**PROBLEM TO WORK ON:**
Your answer is the listing, printed exactly as given.

**DATA TO EXAMINE:**
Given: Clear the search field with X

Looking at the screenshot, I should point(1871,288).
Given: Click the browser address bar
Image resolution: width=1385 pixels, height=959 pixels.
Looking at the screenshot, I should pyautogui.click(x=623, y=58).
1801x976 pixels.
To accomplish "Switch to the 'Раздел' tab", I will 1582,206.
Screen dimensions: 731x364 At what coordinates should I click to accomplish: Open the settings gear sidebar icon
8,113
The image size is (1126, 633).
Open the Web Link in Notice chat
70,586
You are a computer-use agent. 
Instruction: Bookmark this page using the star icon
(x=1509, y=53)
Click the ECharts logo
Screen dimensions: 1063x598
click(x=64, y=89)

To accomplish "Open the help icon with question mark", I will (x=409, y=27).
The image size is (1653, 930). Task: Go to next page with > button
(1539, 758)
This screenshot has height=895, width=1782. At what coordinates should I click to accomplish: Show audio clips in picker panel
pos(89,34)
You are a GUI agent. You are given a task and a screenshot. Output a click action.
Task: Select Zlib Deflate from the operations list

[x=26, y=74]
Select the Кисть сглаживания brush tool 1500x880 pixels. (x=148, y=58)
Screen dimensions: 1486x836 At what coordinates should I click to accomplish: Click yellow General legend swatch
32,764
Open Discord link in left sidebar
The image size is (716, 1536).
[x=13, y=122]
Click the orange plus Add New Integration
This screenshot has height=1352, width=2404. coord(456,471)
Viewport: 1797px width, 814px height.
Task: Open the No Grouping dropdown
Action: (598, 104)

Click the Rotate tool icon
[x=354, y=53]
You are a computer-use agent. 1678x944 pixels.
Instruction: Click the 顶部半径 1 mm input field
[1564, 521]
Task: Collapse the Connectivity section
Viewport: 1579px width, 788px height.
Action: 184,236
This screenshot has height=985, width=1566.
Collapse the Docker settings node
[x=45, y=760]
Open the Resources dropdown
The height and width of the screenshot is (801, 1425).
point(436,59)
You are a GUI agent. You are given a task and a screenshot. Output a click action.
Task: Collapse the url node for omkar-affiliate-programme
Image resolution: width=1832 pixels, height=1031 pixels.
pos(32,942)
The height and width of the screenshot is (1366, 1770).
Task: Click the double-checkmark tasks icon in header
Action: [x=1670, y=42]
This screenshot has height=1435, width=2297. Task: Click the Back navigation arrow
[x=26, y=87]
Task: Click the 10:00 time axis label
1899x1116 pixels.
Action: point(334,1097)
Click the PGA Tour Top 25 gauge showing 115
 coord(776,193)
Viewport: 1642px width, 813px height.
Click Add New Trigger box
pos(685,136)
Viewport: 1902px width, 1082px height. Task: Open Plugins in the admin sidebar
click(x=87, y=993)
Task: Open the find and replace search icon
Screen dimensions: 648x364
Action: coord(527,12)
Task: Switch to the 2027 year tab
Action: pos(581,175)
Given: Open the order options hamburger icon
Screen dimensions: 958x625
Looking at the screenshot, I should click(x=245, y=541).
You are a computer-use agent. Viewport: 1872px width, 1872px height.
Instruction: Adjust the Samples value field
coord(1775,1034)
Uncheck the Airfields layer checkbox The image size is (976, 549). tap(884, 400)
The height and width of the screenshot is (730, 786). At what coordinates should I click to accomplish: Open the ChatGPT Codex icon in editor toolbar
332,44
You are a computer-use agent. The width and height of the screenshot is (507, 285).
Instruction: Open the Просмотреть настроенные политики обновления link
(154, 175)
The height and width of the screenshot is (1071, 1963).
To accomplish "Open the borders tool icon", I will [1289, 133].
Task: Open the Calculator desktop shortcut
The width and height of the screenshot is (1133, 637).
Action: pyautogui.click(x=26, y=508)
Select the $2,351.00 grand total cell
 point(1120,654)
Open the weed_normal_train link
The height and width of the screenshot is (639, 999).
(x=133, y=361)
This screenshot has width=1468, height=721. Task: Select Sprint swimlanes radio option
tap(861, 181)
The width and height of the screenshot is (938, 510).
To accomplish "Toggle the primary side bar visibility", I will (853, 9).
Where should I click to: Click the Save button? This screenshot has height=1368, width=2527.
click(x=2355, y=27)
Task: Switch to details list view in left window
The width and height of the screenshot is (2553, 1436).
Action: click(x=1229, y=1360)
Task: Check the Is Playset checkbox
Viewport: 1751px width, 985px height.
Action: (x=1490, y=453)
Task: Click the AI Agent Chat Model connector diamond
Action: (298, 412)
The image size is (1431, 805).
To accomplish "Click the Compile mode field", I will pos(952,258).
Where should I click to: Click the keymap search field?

**SOLUTION TO THE PROBLEM:**
Given: Clear the search field with X

Looking at the screenshot, I should point(1871,288).
Given: Click the browser address bar
Image resolution: width=1385 pixels, height=959 pixels.
Looking at the screenshot, I should pyautogui.click(x=623, y=58).
1801x976 pixels.
To accomplish "Switch to the 'Раздел' tab", I will 1582,206.
Screen dimensions: 731x364 At what coordinates should I click to accomplish: Open the settings gear sidebar icon
8,113
The image size is (1126, 633).
Open the Web Link in Notice chat
70,586
You are a computer-use agent. 
Instruction: Bookmark this page using the star icon
(x=1509, y=53)
Click the ECharts logo
Screen dimensions: 1063x598
click(x=64, y=89)

To accomplish "Open the help icon with question mark", I will (x=409, y=27).
The image size is (1653, 930). Task: Go to next page with > button
(1539, 758)
This screenshot has height=895, width=1782. At what coordinates should I click to accomplish: Show audio clips in picker panel
pos(89,34)
You are a GUI agent. You are given a task and a screenshot. Output a click action.
Task: Select Zlib Deflate from the operations list

[x=26, y=74]
Select the Кисть сглаживания brush tool 1500x880 pixels. (x=148, y=58)
Screen dimensions: 1486x836 At what coordinates should I click to accomplish: Click yellow General legend swatch
32,764
Open Discord link in left sidebar
The image size is (716, 1536).
[x=13, y=122]
Click the orange plus Add New Integration
This screenshot has height=1352, width=2404. coord(456,471)
Viewport: 1797px width, 814px height.
Task: Open the No Grouping dropdown
Action: (598, 104)

Click the Rotate tool icon
[x=354, y=53]
You are a computer-use agent. 1678x944 pixels.
Instruction: Click the 顶部半径 1 mm input field
[1564, 521]
Task: Collapse the Connectivity section
Viewport: 1579px width, 788px height.
Action: 184,236
This screenshot has height=985, width=1566.
Collapse the Docker settings node
[x=45, y=760]
Open the Resources dropdown
The height and width of the screenshot is (801, 1425).
point(436,59)
You are a GUI agent. You are given a task and a screenshot. Output a click action.
Task: Collapse the url node for omkar-affiliate-programme
Image resolution: width=1832 pixels, height=1031 pixels.
pos(32,942)
The height and width of the screenshot is (1366, 1770).
Task: Click the double-checkmark tasks icon in header
Action: [x=1670, y=42]
This screenshot has height=1435, width=2297. Task: Click the Back navigation arrow
[x=26, y=87]
Task: Click the 10:00 time axis label
1899x1116 pixels.
Action: point(334,1097)
Click the PGA Tour Top 25 gauge showing 115
 coord(776,193)
Viewport: 1642px width, 813px height.
Click Add New Trigger box
pos(685,136)
Viewport: 1902px width, 1082px height. Task: Open Plugins in the admin sidebar
click(x=87, y=993)
Task: Open the find and replace search icon
Screen dimensions: 648x364
Action: coord(527,12)
Task: Switch to the 2027 year tab
Action: pos(581,175)
Given: Open the order options hamburger icon
Screen dimensions: 958x625
Looking at the screenshot, I should click(x=245, y=541).
You are a computer-use agent. Viewport: 1872px width, 1872px height.
Instruction: Adjust the Samples value field
coord(1775,1034)
Uncheck the Airfields layer checkbox The image size is (976, 549). tap(884, 400)
The height and width of the screenshot is (730, 786). At what coordinates should I click to accomplish: Open the ChatGPT Codex icon in editor toolbar
332,44
You are a computer-use agent. The width and height of the screenshot is (507, 285).
Instruction: Open the Просмотреть настроенные политики обновления link
(154, 175)
The height and width of the screenshot is (1071, 1963).
To accomplish "Open the borders tool icon", I will [1289, 133].
Task: Open the Calculator desktop shortcut
The width and height of the screenshot is (1133, 637).
Action: pyautogui.click(x=26, y=508)
Select the $2,351.00 grand total cell
 point(1120,654)
Open the weed_normal_train link
The height and width of the screenshot is (639, 999).
(x=133, y=361)
This screenshot has width=1468, height=721. Task: Select Sprint swimlanes radio option
tap(861, 181)
The width and height of the screenshot is (938, 510).
To accomplish "Toggle the primary side bar visibility", I will (853, 9).
Where should I click to: Click the Save button? This screenshot has height=1368, width=2527.
click(x=2355, y=27)
Task: Switch to details list view in left window
The width and height of the screenshot is (2553, 1436).
Action: click(x=1229, y=1360)
Task: Check the Is Playset checkbox
Viewport: 1751px width, 985px height.
Action: (x=1490, y=453)
Task: Click the AI Agent Chat Model connector diamond
Action: (298, 412)
The image size is (1431, 805).
To accomplish "Click the Compile mode field", I will pos(952,258).
Where should I click to: Click the keymap search field?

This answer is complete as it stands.